+++ RECORDS FOR THIS TASK +++

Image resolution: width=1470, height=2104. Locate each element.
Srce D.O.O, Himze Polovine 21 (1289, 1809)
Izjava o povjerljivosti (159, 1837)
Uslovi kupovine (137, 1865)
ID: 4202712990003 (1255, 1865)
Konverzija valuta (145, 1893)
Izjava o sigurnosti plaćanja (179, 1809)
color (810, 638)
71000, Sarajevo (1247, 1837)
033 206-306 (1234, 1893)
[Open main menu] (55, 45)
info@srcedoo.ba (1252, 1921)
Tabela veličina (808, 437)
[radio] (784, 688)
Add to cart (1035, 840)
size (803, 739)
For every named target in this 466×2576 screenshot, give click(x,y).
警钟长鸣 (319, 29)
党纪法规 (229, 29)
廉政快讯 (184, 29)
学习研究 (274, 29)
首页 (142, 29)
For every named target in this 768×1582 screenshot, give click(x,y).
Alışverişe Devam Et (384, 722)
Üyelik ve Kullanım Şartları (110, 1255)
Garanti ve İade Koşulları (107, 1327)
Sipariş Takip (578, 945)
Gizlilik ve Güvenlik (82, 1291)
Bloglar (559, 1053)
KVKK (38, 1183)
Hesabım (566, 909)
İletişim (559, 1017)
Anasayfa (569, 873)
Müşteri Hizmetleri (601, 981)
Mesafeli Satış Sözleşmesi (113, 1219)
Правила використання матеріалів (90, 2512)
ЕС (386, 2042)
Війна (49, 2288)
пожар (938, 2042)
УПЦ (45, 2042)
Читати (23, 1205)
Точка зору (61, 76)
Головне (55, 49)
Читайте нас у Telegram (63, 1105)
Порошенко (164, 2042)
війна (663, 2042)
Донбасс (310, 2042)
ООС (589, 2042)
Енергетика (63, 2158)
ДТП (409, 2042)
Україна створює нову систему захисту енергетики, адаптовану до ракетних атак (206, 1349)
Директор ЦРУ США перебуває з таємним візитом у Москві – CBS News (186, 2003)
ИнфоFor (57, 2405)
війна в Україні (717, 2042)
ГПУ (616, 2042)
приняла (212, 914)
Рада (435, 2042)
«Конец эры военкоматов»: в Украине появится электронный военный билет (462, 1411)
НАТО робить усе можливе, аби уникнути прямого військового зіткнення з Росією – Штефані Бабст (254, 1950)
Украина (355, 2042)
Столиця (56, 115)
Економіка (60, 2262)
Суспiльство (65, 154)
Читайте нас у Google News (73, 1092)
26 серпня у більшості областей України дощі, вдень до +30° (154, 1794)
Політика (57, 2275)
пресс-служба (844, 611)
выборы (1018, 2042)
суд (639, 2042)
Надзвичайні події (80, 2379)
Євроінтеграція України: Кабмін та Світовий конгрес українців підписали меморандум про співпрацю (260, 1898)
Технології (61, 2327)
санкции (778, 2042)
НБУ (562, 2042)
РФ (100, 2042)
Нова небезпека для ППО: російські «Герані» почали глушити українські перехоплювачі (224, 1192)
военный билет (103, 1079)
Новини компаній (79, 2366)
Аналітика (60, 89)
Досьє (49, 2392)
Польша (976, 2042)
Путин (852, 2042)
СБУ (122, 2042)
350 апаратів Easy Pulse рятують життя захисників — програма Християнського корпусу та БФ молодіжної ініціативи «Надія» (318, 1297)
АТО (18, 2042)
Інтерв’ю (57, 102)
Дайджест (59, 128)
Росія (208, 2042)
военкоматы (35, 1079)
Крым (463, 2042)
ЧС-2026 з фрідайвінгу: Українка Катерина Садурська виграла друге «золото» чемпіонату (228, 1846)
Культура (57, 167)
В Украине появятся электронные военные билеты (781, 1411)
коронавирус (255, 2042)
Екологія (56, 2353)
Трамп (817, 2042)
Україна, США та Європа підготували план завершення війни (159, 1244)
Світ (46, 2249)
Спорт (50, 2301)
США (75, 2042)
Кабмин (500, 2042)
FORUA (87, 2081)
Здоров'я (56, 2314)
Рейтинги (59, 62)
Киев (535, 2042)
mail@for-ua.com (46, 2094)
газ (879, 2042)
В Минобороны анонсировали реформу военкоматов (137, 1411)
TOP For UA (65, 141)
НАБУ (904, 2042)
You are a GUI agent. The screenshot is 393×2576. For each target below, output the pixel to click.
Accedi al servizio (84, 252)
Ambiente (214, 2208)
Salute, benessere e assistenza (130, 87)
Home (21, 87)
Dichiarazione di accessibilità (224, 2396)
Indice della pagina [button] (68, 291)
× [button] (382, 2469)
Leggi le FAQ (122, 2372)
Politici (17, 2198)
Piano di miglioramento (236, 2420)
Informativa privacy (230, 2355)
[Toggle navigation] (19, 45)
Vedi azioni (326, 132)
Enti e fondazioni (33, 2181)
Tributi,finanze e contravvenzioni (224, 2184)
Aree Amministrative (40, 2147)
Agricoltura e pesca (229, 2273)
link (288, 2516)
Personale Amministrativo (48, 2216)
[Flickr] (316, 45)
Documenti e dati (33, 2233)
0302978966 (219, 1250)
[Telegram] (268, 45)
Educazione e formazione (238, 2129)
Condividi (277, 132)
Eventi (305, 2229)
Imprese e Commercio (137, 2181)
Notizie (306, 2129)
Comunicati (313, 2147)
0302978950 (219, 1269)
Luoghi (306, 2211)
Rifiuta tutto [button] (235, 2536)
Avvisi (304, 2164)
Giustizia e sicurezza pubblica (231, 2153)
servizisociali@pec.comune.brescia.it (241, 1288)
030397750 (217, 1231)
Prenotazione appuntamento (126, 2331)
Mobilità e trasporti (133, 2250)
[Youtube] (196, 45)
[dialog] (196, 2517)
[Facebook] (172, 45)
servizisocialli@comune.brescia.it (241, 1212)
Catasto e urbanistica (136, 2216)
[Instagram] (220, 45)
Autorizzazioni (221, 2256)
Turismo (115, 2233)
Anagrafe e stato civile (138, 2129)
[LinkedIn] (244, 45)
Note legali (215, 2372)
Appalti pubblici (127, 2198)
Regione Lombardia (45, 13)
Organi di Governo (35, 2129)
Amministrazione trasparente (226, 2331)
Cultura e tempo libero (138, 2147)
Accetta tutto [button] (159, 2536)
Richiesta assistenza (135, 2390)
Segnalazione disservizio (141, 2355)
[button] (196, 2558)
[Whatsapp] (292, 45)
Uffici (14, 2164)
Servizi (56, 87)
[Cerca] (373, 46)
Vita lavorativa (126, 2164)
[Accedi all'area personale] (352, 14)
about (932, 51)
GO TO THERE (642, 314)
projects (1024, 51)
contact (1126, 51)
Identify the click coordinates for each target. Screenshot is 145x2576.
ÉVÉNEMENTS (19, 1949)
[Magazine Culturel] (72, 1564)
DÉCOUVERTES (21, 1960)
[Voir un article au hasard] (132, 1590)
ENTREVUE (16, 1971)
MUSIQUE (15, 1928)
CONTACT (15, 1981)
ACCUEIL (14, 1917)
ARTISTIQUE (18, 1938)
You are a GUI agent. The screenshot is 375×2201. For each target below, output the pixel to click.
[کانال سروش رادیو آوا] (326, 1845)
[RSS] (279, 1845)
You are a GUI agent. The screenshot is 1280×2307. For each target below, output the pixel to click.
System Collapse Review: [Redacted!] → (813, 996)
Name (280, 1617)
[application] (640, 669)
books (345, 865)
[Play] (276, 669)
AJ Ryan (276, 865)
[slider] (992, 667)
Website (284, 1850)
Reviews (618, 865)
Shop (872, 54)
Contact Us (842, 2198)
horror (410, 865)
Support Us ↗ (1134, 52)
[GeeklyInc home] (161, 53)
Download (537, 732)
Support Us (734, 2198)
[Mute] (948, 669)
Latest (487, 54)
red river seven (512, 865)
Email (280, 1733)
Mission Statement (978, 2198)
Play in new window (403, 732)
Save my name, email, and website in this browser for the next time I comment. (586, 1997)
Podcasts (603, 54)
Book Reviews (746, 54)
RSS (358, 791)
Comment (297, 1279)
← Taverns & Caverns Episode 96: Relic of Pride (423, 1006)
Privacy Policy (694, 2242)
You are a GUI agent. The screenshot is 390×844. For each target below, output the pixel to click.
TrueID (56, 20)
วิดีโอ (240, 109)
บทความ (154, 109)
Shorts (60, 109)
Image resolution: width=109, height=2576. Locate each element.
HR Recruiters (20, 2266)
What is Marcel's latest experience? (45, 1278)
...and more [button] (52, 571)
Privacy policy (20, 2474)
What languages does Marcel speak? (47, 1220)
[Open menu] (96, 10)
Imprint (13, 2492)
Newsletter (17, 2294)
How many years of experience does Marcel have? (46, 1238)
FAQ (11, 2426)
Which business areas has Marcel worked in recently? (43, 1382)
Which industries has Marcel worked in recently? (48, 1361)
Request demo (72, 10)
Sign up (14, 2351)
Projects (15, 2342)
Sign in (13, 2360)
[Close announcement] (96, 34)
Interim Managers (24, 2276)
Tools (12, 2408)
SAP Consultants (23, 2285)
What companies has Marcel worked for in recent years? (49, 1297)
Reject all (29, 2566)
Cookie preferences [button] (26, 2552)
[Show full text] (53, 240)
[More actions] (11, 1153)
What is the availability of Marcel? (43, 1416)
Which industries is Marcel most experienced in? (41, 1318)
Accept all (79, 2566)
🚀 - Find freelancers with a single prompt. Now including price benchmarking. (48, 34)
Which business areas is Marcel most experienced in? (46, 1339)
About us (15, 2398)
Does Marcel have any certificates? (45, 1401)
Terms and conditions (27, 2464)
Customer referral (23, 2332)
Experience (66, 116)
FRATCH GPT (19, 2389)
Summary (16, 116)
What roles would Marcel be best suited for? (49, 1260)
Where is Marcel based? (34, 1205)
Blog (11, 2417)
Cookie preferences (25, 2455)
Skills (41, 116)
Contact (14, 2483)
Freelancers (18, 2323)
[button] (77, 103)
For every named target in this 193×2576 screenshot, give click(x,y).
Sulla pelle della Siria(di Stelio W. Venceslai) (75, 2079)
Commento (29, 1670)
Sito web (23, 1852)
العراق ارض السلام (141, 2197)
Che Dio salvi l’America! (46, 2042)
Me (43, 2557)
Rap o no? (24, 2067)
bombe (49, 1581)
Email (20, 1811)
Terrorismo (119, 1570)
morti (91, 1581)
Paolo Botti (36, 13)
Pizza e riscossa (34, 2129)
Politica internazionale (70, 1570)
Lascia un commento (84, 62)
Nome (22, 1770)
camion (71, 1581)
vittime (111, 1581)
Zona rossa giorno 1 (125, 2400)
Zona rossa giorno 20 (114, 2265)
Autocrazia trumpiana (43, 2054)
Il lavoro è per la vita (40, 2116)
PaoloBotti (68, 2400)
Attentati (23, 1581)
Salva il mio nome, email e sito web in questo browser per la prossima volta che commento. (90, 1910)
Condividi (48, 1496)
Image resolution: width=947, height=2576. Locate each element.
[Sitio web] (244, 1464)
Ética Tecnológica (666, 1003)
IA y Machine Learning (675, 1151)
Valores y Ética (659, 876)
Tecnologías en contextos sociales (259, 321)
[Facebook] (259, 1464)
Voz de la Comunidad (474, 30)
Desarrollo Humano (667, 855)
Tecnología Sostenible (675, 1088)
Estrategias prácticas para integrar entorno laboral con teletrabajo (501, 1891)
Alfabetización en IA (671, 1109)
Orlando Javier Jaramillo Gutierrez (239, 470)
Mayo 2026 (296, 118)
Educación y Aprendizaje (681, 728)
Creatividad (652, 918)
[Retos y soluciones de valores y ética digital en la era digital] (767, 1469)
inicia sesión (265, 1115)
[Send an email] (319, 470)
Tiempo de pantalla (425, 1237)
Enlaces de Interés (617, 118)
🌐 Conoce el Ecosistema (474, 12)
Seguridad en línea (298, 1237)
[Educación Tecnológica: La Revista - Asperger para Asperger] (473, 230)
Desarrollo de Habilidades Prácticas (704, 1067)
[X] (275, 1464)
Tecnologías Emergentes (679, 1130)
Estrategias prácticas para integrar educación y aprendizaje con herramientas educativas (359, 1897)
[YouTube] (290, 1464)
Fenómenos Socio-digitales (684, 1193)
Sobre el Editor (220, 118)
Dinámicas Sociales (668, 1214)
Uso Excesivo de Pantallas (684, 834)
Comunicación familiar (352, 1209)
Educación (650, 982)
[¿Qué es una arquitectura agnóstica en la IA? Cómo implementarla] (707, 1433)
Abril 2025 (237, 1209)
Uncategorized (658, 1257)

+++

REQUIRED WORK
All that belongs in the answer is the run of lines above from the line containing "Educación y Aprendizaje (681, 728)" through the line containing "Seguridad en línea (298, 1237)", exactly as written.

RESPONSE TO THE EXERCISE
Educación y Aprendizaje (681, 728)
Creatividad (652, 918)
[Retos y soluciones de valores y ética digital en la era digital] (767, 1469)
inicia sesión (265, 1115)
[Send an email] (319, 470)
Tiempo de pantalla (425, 1237)
Enlaces de Interés (617, 118)
🌐 Conoce el Ecosistema (474, 12)
Seguridad en línea (298, 1237)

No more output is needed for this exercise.